---------- Data for analysis ----------

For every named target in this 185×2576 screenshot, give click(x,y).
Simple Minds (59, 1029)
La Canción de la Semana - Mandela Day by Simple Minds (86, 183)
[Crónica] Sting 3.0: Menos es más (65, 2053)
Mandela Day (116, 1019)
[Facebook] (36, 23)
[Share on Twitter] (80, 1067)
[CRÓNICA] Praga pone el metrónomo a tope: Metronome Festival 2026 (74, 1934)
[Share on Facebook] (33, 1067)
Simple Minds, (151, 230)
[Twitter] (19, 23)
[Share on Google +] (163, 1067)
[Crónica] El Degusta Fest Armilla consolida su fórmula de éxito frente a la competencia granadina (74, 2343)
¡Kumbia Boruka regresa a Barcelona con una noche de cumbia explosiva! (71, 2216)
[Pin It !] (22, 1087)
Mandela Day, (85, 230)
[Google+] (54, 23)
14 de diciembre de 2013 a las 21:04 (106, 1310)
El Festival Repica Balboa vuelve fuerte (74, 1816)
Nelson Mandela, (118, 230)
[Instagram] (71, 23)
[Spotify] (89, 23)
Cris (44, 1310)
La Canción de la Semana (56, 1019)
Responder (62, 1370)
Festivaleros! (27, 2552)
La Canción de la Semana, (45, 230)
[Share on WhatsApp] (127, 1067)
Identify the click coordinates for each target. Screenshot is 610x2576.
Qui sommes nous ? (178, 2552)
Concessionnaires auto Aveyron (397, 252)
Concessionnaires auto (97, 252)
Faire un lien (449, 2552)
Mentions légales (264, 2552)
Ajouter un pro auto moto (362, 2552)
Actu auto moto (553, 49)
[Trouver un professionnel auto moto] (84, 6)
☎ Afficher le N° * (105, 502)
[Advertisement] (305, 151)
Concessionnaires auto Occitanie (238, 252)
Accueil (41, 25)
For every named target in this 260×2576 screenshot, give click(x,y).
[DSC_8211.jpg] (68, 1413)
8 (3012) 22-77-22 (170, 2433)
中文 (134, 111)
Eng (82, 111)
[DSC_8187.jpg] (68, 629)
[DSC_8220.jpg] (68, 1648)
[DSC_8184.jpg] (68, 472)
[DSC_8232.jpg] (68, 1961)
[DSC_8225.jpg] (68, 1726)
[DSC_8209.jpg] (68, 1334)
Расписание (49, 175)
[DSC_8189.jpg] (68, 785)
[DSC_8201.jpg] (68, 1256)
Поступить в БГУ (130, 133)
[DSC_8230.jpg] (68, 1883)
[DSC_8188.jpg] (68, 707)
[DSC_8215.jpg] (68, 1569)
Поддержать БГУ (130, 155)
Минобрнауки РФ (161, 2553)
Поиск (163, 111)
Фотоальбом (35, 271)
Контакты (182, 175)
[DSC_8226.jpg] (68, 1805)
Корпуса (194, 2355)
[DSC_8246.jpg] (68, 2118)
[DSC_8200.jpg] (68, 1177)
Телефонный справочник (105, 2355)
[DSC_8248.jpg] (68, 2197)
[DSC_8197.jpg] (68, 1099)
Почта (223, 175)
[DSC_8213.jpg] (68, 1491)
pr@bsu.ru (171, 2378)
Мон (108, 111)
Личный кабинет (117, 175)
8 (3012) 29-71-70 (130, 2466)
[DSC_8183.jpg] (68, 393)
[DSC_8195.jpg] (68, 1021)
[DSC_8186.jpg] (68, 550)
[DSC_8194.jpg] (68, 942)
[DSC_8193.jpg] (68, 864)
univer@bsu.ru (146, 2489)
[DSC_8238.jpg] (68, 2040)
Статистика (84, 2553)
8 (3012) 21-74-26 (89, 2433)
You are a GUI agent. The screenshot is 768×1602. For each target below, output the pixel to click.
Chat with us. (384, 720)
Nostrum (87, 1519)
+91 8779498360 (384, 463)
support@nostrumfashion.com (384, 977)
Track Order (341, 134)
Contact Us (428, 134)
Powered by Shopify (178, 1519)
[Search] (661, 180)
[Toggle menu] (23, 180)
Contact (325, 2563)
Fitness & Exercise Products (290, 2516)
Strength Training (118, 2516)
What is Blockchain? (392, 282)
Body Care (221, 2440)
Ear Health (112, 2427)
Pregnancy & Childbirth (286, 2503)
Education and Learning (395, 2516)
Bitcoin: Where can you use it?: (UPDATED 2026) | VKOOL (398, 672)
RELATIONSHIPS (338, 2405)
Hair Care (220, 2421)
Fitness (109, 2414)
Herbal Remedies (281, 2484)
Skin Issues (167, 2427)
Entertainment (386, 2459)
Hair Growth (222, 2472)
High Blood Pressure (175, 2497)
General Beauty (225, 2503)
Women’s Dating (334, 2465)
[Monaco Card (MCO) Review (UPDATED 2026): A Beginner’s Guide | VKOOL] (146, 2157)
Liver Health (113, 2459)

----------

From the very first line of the records down to the line with "Accueil (41, 25)", please write out each line exactly, including both ends and no other lines.

- [Response below]:
For every named target in this 185×2576 screenshot, give click(x,y).
Simple Minds (59, 1029)
La Canción de la Semana - Mandela Day by Simple Minds (86, 183)
[Crónica] Sting 3.0: Menos es más (65, 2053)
Mandela Day (116, 1019)
[Facebook] (36, 23)
[Share on Twitter] (80, 1067)
[CRÓNICA] Praga pone el metrónomo a tope: Metronome Festival 2026 (74, 1934)
[Share on Facebook] (33, 1067)
Simple Minds, (151, 230)
[Twitter] (19, 23)
[Share on Google +] (163, 1067)
[Crónica] El Degusta Fest Armilla consolida su fórmula de éxito frente a la competencia granadina (74, 2343)
¡Kumbia Boruka regresa a Barcelona con una noche de cumbia explosiva! (71, 2216)
[Pin It !] (22, 1087)
Mandela Day, (85, 230)
[Google+] (54, 23)
14 de diciembre de 2013 a las 21:04 (106, 1310)
El Festival Repica Balboa vuelve fuerte (74, 1816)
Nelson Mandela, (118, 230)
[Instagram] (71, 23)
[Spotify] (89, 23)
Cris (44, 1310)
La Canción de la Semana (56, 1019)
Responder (62, 1370)
Festivaleros! (27, 2552)
La Canción de la Semana, (45, 230)
[Share on WhatsApp] (127, 1067)
Identify the click coordinates for each target. Screenshot is 610x2576.
Qui sommes nous ? (178, 2552)
Concessionnaires auto Aveyron (397, 252)
Concessionnaires auto (97, 252)
Faire un lien (449, 2552)
Mentions légales (264, 2552)
Ajouter un pro auto moto (362, 2552)
Actu auto moto (553, 49)
[Trouver un professionnel auto moto] (84, 6)
☎ Afficher le N° * (105, 502)
[Advertisement] (305, 151)
Concessionnaires auto Occitanie (238, 252)
Accueil (41, 25)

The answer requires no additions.